◆ **WHAT TO PRODUCE**
Could you copy out, word for word, everything in the passage on fire-resistant hydraulic fluids from "Hydraulic and related" down to "in some industries."?

[Opening PASSAGE TO READ section]

Hydraulic and related fluids are used in a wide range of industrial situations where prevention of fire is critical. Of particular concern are systems used in tunneling and mining. A number of incidents have occurred in which mineral oil-based fluids have provided a major fuel input to large fires. For example, the fire on the Kaprun funicular railway.1 The industry response has been to develop fire-resistant (FR) fluids, usually by either adding water to the oil to create an oil/water emulsion that is used as the hydraulic fluid, or by engineering chemically fire-resistant fluids. The use of fire suppression equipment, with conventional mineral hydraulic oils, is also an option that has been used and may be available in some industries.
Fire situations may arise from a variety of causes. For example, fire may result from fluid released as a high-pressure spray or as a static pool. There is no one standard test which can reflect the full range of hazard scenarios. To fully assess the fire hazards of such fluids requires a wide-ranging test program. The situation is complicated by the fact that, in the industry, there is no common understanding of the term fire-resistant and no universally accepted test(s) to measure it. As a result, fluids have been accepted as fire-resistant and selected for safety critical end-use situations according to their performance in single small-scale tests of questionable scientific basis. Typical are spray ignition and burn tests.

[Closing PASSAGE TO READ section]
[Opening RAW DATA section]

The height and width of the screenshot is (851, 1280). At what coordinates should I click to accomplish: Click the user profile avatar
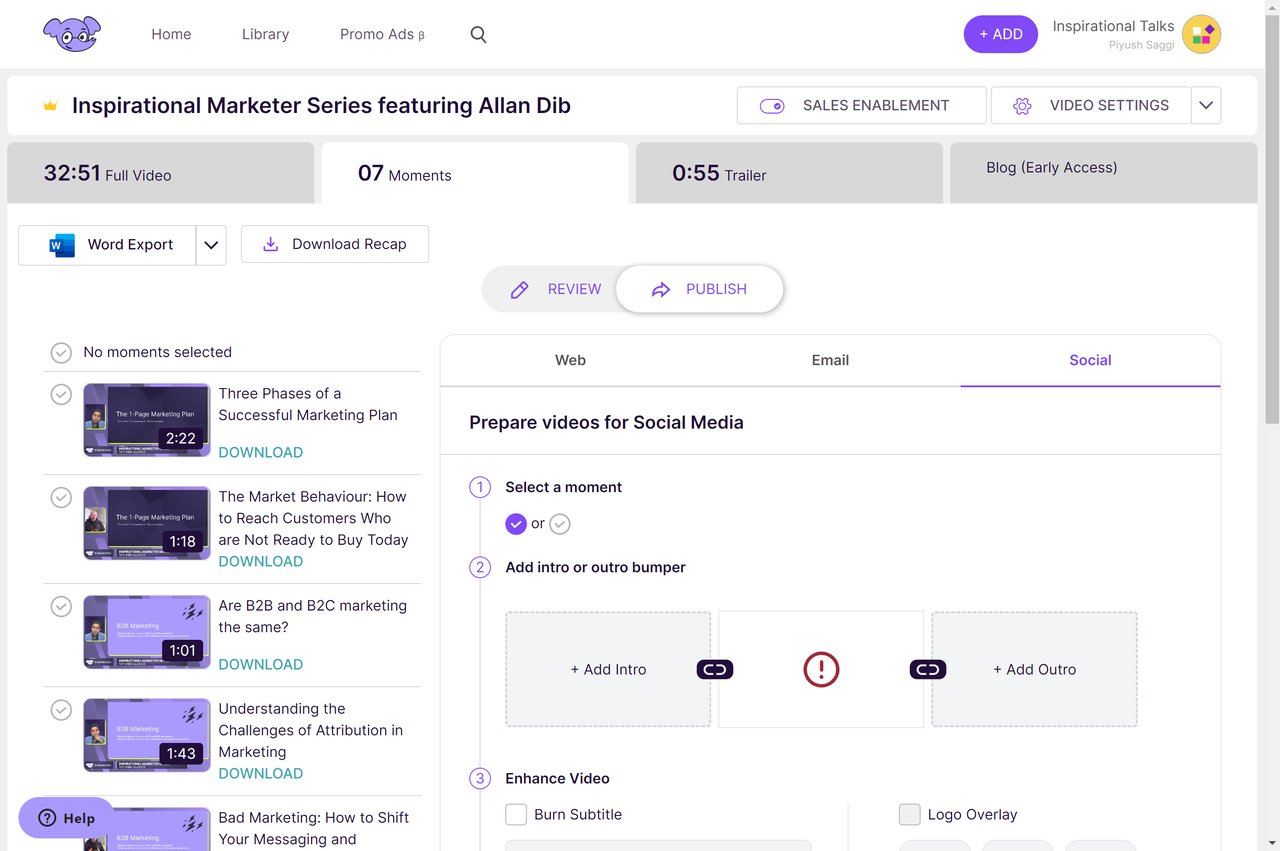(x=1201, y=34)
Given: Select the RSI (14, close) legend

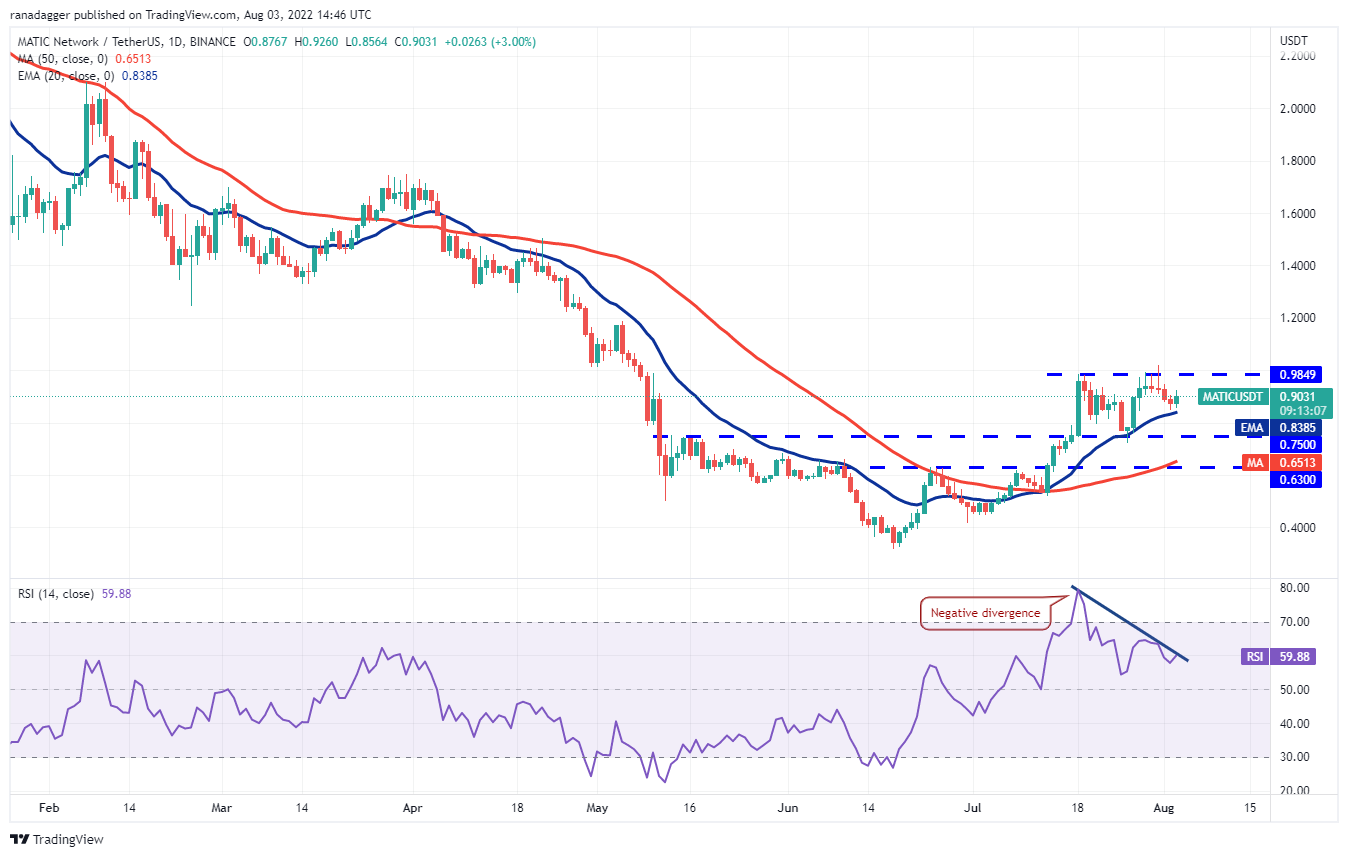Looking at the screenshot, I should point(55,593).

[Closing RAW DATA section]

◆ **WORKED SOLUTION**
Hydraulic and related fluids are used in a wide range of industrial situations where prevention of fire is critical. Of particular concern are systems used in tunneling and mining. A number of incidents have occurred in which mineral oil-based fluids have provided a major fuel input to large fires. For example, the fire on the Kaprun funicular railway.1 The industry response has been to develop fire-resistant (FR) fluids, usually by either adding water to the oil to create an oil/water emulsion that is used as the hydraulic fluid, or by engineering chemically fire-resistant fluids. The use of fire suppression equipment, with conventional mineral hydraulic oils, is also an option that has been used and may be available in some industries.